High-performance liquid chromatography–quadrupole time of flight mass spectrometry (HPLC–Q-TOF–MS)

Aliquots of 50 μL cell extracts and PBQC samples were transferred into 2 mL autosampler vials with glass inserts. A mixture of 550 authentic standards (in 13 separate mixes), covering a range of metabolic pathways was run with each batch of bacterial species to aid metabolite identification (MSI level 1). Analysis was performed on the Agilent 1200 series HPLC system coupled with a 6545 Q-TOF MS using Agilent MassHunter Workstation LC/MS Data Acquisition for 6200 series TOF/6500 series Q-TOF (version 10.1) as follows⁶⁶: Samples were maintained at 4 °C in the autosampler and metabolite separation was performed by injecting 7 µL of sample into a SeQuant® ZIC-pHILIC PEEK coated column (150 mm × 4.6 mm, 5 µm polymer, Merck) maintained at 25 °C, with a binary gradient made up of solvent A (20 mM ammonium carbonate, pH 9.0, Sigma-Aldrich) and solvent B (100% MeCN, Hypergrade for LCMS LiChrosolv, Merck) at a flow rate of 300 µL/min. A 33.0 min gradient was set up with time (t) = 0 min, 80% B; t = 0.5 min, 80% B; t = 15.5 min, 50% B; t = 17.5 min, 30% B; t = 18.5 min, 5% B; t = 21.0 min, 5% B; t = 23.0 min, 80% B.

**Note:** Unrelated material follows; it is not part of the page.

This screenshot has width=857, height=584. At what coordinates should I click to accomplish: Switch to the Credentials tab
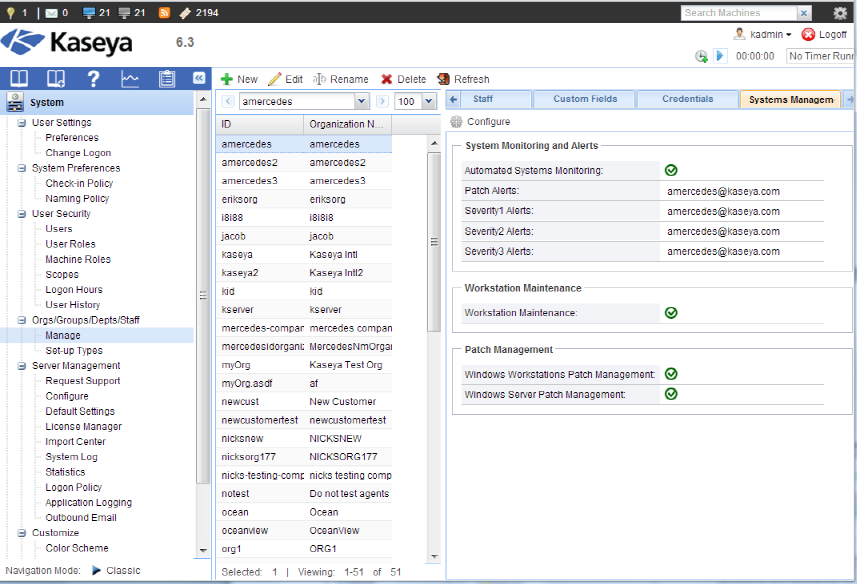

Metabolites were ionised in an electrospray ionisation source (ESI) with a capillary voltage of 2.5 kV, drying nitrogen gas flow at 10 L/min, with the temperature and nebuliser pressure of 225 °C and 20 psi, respectively. The voltages were set at −125 V for fragmentor and at −45 V for skimmer. The acquisition was conducted with a scan range of 85–1200m/z at a rate of 1.5 spectra/s in negative all-ion fragmentation (AIF) mode, which included three collision energies (0, 10, 20 V). A QTOF reference mass solution with 2.5 µM Hexakis(1H, 1H, 3H-tetrafluoropropoxy)phosphazine and 5 µM purine in 95:5 acetonitrile: water (API-TOF Reference Mass Solution Kit, Agilent Technologies) was continuously infused into the ESI source for internal mass calibration during data acquisition. In accordance with the metabolomics standards initiative (MSI), metabolite identification (MSI level 1) was based on the retention time and molecular masses matching to an authentic standard⁶⁷. Peak area integration was performed using MassHunter TOF Quantitative Analysis software (version B.07.00, Agilent Technologies) using the Metabolomics Australia In-house Data processing pipeline.